To determine the effect of overexpression of cJun in a human breast cancer cell line.
In this study cJun/AP-1 activity correlated with decreased ER activity. However, MCF-7 cells formed rapidly growing tumours in nude mice. Could this be a pathway leading to Tamoxifen resistance in breast cancer patients?
MCF-7 cells were co-transfected with the human c-Jun gene and the neomycin resistance gene (neo). Three clones expressing high levels of c-Jun (MCF7Jun) were selected by western blotting and their behaviour compared with that of three neo control clones. Assays included gel retardation to analyse AP-1 DNA binding activity, northern blot analysis of target genes as well as the relative levels of the jun and fosgene family members and transcriptional activation assays. Transfected cells were also tested in MTT growth and Boyden chamber invasion assays as well as for their ability to form tumours in nude mice. Zymography and western analysis were used to identify matrix-degrading enzyme activity. ER protein levels were determined using radioligand binding and ER transcription by measuring chloramphenicol acetyltransferase (CAT) activity.
All MCF7Jun clones demonstrated high levels of AP-1 DNA binding activity compared to minimal activity of control clones. Transactivation of AP-1 regulated genes led to increased expression of vimentin mRNA. Overexpression of cJun also resulted in a decrease in the levels of junB, junD and c-fos mRNA and an increase in fra-1expression.
MCF7Jun cells were larger than control cells, grew less compactly in monolayer and had an increased ability to invade both collagen and Matrigel in Boyden chamber assays using fibroblast conditioned medium as a chemoattractant. Type IV collagenase was detected in cJun transfected cells.
Of 18 nude mice injected with MCF7Jun cells, 15/18 and 13/18 (with/without ovariectomy) rapidly developed tumours in the absence of oestrogen in comparison to none of the control group. In culture, cJun-transfected cells grew slower than control cells in complete media but, unlike control cells, their growth was not affected by the addition of oestrogen and Tamoxifen. All three MCF7Jun clones did not express ER protein or mRNA and demonstrated no oestrogen-inducible ER transcriptional activity. Comparison of MCF-7 cells transfected with a variety of deletion mutants of cJun showed that only the clone containing full length cJun was unresponsive to oestrogen.
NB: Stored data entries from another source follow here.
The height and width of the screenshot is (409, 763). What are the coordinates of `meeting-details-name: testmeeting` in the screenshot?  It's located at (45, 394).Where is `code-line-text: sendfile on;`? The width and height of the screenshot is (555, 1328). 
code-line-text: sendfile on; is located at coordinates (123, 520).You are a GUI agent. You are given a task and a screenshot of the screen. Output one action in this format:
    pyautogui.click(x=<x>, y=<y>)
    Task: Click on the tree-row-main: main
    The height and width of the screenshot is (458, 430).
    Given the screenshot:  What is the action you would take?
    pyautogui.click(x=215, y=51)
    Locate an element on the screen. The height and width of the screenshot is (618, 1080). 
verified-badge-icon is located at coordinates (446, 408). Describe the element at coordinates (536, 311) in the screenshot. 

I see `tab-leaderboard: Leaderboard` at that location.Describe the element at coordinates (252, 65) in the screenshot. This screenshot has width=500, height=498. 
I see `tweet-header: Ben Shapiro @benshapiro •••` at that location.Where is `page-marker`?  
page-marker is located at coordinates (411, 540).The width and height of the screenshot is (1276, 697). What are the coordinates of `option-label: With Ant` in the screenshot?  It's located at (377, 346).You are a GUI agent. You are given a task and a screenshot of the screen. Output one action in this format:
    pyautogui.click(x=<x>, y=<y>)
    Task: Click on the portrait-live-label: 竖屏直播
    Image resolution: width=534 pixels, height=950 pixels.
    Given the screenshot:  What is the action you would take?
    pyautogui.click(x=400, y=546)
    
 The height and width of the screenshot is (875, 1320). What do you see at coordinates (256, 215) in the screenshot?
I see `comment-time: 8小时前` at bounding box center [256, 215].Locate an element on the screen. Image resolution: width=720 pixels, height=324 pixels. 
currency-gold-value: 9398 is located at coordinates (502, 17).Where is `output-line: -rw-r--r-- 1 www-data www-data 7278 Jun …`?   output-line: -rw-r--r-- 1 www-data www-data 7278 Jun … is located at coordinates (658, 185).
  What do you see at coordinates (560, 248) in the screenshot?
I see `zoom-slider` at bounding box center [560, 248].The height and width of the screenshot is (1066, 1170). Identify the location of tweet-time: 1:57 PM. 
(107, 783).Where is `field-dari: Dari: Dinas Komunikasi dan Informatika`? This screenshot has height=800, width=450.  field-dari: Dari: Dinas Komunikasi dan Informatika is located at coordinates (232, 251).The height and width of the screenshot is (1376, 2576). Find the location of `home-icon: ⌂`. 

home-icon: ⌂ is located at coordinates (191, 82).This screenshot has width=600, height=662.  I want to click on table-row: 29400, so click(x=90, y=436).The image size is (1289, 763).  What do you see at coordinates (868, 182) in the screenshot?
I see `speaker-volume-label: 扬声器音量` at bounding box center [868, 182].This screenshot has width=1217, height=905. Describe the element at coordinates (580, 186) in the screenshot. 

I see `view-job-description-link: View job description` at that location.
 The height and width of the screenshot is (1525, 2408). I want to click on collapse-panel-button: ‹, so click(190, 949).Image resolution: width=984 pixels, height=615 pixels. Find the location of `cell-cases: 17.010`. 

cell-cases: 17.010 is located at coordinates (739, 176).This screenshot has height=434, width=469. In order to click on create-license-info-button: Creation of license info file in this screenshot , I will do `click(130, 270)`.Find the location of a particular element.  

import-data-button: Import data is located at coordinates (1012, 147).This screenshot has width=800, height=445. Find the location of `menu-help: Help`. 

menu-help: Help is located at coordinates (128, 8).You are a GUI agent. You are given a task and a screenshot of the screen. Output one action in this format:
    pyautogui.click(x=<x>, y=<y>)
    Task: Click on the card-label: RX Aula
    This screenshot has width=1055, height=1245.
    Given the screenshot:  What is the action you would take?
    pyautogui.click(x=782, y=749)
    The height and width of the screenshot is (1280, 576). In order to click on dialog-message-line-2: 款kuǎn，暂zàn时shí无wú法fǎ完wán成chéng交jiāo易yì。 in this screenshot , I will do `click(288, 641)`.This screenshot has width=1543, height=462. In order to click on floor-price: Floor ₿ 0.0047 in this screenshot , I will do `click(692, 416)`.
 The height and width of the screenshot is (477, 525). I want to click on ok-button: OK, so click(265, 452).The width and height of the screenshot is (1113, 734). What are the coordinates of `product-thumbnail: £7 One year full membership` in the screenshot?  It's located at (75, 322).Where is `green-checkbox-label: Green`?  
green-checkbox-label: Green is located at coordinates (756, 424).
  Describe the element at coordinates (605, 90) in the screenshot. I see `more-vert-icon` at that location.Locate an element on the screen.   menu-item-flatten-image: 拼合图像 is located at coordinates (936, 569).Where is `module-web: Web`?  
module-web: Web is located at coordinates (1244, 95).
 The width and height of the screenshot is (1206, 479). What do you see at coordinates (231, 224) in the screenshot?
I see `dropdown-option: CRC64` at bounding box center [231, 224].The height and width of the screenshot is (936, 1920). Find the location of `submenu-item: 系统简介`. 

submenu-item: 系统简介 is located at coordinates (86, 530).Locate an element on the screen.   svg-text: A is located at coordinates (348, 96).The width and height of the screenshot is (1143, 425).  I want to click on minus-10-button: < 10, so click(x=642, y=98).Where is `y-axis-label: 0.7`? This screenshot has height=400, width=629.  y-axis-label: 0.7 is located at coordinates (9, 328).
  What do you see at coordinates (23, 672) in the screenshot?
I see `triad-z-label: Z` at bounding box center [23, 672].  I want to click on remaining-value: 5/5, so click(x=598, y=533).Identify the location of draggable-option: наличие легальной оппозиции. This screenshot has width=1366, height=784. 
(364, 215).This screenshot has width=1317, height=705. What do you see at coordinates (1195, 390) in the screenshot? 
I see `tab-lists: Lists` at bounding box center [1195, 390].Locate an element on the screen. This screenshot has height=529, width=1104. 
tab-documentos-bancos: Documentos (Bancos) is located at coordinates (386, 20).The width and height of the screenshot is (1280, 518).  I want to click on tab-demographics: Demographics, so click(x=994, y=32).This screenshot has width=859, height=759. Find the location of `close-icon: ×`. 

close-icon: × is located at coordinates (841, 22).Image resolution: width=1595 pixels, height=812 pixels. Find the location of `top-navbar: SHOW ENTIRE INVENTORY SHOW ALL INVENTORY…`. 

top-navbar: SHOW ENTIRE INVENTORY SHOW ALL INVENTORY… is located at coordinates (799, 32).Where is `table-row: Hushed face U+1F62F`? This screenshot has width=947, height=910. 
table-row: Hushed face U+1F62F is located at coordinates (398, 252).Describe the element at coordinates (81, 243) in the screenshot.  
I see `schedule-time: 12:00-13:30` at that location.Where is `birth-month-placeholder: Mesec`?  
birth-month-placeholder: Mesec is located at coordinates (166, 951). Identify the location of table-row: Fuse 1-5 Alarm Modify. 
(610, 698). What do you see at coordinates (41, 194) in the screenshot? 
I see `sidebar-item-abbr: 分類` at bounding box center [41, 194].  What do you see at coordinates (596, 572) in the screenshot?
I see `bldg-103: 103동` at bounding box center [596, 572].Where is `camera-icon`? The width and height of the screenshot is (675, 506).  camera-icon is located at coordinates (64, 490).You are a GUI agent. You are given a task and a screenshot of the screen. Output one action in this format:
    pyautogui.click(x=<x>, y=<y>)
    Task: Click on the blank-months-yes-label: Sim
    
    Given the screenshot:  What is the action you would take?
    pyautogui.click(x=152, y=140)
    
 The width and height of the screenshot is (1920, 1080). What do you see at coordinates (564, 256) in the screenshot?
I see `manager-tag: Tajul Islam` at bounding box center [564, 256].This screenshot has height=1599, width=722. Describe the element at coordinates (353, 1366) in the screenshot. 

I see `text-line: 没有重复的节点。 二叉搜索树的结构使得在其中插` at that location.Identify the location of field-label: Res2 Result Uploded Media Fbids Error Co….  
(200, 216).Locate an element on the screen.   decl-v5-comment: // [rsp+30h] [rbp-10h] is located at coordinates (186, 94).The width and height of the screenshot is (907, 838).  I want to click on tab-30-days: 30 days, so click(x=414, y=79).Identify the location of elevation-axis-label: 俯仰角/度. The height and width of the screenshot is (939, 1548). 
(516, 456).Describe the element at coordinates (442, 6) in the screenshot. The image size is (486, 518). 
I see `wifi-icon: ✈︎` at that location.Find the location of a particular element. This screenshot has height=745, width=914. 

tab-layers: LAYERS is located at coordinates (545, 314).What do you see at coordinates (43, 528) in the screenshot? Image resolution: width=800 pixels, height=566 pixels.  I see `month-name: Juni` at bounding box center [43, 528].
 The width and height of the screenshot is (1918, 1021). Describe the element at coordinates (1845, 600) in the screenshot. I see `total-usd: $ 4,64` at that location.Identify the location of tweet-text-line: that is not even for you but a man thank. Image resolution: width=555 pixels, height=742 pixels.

In this study, increased expression of cJun in MCF-7 cells resulted in a change in the relative balance of genes within the AP-1 complex, which led to increased AP-1 transcriptional activity and an upregulation of the downstream AP-1 regulated genes for vimentin and type IV collagenase. The latter presumably being responsible for the greater invasion of MCF7Jun cells through a basement membrane matrix (Matrigel). The less compact growth of transfected cells suggests a loss of tight cell contacts, such as adherens junctions, as seen in other studies.
Although cJun-transfected cells grew slightly less well than control cells in complete media, they grew twice as fast in oestrogen-depleted medium. This oestrogen and Tamoxifen independence was found to be due to a lack of expression of ER. Similarly, MCF7Jun cells produced tumours in nude mice in the absence of oestrogen.